§ **PROBLEM STATEMENT**
Which lines to output? The line containing "This screenshot has width=868, height=374." and every line after it in the data below, each copied exactly.

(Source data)

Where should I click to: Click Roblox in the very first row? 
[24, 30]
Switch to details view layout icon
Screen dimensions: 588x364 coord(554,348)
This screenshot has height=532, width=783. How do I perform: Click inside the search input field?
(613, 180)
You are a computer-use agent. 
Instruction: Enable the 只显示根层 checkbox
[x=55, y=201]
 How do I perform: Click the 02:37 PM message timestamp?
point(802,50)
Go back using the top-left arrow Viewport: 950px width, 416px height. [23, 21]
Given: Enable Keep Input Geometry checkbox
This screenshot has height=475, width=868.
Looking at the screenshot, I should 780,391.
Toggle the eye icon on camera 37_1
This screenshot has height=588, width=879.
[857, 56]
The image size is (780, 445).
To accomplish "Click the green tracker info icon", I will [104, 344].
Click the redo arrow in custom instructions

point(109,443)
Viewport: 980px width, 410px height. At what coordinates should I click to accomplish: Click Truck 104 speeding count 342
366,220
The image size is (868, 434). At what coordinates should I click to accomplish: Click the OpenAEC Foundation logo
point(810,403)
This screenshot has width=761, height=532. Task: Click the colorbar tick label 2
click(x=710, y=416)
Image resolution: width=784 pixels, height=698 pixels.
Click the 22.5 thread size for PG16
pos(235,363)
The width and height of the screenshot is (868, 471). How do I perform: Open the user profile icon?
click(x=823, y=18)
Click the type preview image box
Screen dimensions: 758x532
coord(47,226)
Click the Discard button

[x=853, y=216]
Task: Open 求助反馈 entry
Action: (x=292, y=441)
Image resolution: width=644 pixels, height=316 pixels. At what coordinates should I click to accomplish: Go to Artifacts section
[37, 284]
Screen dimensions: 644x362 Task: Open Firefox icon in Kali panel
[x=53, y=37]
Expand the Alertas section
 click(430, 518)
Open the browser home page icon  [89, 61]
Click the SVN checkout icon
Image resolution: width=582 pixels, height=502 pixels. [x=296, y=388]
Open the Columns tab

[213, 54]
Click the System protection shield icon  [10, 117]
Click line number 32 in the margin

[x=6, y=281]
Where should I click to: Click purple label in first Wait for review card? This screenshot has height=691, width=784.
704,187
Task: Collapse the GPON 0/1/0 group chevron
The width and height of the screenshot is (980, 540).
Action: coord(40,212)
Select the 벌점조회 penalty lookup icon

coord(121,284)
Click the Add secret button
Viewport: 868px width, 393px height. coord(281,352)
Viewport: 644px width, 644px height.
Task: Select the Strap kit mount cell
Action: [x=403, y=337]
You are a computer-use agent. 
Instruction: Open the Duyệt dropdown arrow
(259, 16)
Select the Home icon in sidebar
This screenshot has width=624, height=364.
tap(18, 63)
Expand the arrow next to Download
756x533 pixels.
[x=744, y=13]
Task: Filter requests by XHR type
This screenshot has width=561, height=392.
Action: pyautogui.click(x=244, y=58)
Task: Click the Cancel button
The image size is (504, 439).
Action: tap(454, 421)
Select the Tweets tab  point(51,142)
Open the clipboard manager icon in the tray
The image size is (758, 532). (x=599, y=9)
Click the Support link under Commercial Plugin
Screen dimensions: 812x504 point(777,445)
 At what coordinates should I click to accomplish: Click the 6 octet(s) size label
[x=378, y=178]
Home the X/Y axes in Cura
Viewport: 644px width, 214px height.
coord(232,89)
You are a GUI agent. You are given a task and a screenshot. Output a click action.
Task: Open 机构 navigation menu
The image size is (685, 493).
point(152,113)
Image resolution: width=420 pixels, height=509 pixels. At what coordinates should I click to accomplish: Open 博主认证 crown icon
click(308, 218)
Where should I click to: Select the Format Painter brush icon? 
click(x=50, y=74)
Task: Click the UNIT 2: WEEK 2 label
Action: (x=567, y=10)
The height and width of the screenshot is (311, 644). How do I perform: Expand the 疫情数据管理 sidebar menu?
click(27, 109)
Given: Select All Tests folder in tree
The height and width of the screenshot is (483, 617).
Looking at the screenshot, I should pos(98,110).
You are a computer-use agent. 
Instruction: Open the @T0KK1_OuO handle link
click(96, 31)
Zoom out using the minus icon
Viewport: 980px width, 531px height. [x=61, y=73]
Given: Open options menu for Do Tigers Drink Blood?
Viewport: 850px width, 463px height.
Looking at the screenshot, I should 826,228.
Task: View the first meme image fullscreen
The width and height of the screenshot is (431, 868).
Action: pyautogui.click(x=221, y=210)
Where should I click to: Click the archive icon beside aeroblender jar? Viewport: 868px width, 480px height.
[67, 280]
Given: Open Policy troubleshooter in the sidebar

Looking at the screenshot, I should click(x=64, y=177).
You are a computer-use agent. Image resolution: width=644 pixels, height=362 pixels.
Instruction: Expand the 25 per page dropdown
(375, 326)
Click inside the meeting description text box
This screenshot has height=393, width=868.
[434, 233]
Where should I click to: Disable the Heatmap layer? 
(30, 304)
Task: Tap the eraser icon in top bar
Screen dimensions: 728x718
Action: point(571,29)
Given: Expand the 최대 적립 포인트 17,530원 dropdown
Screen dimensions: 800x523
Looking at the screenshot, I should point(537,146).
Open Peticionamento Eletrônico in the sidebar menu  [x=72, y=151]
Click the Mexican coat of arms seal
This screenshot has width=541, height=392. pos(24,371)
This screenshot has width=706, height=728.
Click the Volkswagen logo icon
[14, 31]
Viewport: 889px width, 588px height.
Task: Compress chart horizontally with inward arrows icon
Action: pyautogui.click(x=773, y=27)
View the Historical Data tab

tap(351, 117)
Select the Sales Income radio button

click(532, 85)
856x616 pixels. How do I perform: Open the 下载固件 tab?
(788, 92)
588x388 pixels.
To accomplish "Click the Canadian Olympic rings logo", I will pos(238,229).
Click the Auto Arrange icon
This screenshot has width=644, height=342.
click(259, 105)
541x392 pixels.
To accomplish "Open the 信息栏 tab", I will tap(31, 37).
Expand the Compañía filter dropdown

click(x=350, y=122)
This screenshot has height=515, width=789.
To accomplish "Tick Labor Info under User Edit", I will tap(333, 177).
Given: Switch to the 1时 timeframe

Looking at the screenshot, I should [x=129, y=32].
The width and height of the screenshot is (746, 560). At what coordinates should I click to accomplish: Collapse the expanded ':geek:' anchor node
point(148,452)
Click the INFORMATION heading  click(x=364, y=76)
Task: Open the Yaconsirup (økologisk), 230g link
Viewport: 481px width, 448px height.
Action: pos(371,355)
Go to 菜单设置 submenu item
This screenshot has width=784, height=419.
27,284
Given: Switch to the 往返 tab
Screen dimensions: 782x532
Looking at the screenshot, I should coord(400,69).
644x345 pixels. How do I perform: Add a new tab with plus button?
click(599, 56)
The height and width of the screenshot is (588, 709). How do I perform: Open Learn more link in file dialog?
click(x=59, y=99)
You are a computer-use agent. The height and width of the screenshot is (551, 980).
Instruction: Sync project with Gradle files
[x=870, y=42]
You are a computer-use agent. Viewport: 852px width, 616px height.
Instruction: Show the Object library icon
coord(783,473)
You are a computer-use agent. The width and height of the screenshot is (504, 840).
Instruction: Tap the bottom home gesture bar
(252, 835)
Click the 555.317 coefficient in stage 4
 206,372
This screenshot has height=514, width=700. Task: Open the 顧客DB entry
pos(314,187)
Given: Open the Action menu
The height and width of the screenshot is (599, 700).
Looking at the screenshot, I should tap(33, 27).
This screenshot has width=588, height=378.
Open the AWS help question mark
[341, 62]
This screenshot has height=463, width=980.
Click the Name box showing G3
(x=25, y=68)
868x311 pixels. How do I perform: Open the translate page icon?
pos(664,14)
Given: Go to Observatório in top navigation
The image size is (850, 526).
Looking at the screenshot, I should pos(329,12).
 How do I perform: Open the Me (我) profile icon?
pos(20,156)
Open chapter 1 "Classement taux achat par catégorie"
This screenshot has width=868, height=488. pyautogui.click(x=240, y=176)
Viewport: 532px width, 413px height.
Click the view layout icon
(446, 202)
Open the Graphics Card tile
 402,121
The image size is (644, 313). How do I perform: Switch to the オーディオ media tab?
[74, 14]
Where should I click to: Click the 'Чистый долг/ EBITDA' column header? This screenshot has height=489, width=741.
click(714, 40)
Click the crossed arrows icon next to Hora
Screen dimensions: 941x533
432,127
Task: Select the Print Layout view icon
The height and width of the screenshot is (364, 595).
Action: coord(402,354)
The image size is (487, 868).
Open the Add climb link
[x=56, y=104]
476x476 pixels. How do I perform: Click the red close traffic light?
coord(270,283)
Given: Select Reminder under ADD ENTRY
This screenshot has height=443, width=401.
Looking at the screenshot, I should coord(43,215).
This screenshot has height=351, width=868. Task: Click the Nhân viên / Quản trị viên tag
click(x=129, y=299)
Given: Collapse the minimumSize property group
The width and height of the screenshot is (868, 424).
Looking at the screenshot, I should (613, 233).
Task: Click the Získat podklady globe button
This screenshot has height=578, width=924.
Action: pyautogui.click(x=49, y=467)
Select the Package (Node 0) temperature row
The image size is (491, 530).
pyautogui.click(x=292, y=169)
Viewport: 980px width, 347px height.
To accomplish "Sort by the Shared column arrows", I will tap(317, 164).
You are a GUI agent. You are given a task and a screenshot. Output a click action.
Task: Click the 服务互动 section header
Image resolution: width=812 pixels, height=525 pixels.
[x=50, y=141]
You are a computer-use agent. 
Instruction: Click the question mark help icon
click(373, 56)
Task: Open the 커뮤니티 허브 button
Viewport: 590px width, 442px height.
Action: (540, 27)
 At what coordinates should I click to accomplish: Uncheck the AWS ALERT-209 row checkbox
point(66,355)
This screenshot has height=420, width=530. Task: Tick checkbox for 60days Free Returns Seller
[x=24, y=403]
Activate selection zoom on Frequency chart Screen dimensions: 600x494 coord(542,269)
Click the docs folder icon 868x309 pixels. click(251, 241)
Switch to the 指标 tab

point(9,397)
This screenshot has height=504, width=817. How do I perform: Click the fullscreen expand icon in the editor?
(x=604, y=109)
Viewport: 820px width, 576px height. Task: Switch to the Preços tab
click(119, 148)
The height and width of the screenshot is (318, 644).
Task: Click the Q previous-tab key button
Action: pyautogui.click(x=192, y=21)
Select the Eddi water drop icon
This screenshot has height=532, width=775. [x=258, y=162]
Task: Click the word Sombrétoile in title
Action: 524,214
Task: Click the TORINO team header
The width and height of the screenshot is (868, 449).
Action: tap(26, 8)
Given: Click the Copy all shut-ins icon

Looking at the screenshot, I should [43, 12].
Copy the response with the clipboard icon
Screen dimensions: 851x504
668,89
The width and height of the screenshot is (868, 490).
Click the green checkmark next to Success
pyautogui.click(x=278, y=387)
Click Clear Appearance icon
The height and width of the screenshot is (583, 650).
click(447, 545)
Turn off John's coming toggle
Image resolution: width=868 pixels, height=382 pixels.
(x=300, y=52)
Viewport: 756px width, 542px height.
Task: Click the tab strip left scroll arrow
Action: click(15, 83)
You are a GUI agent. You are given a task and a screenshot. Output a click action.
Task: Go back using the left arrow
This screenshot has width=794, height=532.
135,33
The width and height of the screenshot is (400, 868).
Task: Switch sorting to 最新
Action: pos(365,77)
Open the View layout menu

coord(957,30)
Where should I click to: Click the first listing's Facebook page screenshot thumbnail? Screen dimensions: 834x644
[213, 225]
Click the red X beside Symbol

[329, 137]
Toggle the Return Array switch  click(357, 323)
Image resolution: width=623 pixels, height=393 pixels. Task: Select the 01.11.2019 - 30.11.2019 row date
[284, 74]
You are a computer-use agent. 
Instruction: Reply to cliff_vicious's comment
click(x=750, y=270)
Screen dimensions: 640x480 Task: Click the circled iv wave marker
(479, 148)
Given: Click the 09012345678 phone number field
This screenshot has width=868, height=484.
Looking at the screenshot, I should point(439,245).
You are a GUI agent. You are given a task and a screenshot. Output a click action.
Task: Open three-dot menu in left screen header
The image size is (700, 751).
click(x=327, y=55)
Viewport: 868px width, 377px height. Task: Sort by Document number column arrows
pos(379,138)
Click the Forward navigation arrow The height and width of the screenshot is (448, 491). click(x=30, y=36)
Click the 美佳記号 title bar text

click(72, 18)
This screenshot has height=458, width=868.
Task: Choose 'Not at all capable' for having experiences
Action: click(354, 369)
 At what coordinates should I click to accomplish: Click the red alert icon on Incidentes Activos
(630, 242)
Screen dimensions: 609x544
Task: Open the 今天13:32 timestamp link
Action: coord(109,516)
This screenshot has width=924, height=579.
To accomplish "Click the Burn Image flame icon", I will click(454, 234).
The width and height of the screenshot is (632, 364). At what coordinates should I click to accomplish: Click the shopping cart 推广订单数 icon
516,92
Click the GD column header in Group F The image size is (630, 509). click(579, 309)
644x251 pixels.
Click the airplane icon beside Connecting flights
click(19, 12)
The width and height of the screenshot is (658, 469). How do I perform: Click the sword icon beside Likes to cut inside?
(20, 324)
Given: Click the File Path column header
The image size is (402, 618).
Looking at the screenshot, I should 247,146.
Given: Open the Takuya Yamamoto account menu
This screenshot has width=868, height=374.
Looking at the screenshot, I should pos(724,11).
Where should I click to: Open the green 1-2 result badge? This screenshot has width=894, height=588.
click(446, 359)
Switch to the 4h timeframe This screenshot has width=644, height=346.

§ **WRITTEN RESPONSE**
This screenshot has width=868, height=374.
Looking at the screenshot, I should pos(724,11).
Where should I click to: Open the green 1-2 result badge? This screenshot has width=894, height=588.
click(446, 359)
Switch to the 4h timeframe This screenshot has width=644, height=346.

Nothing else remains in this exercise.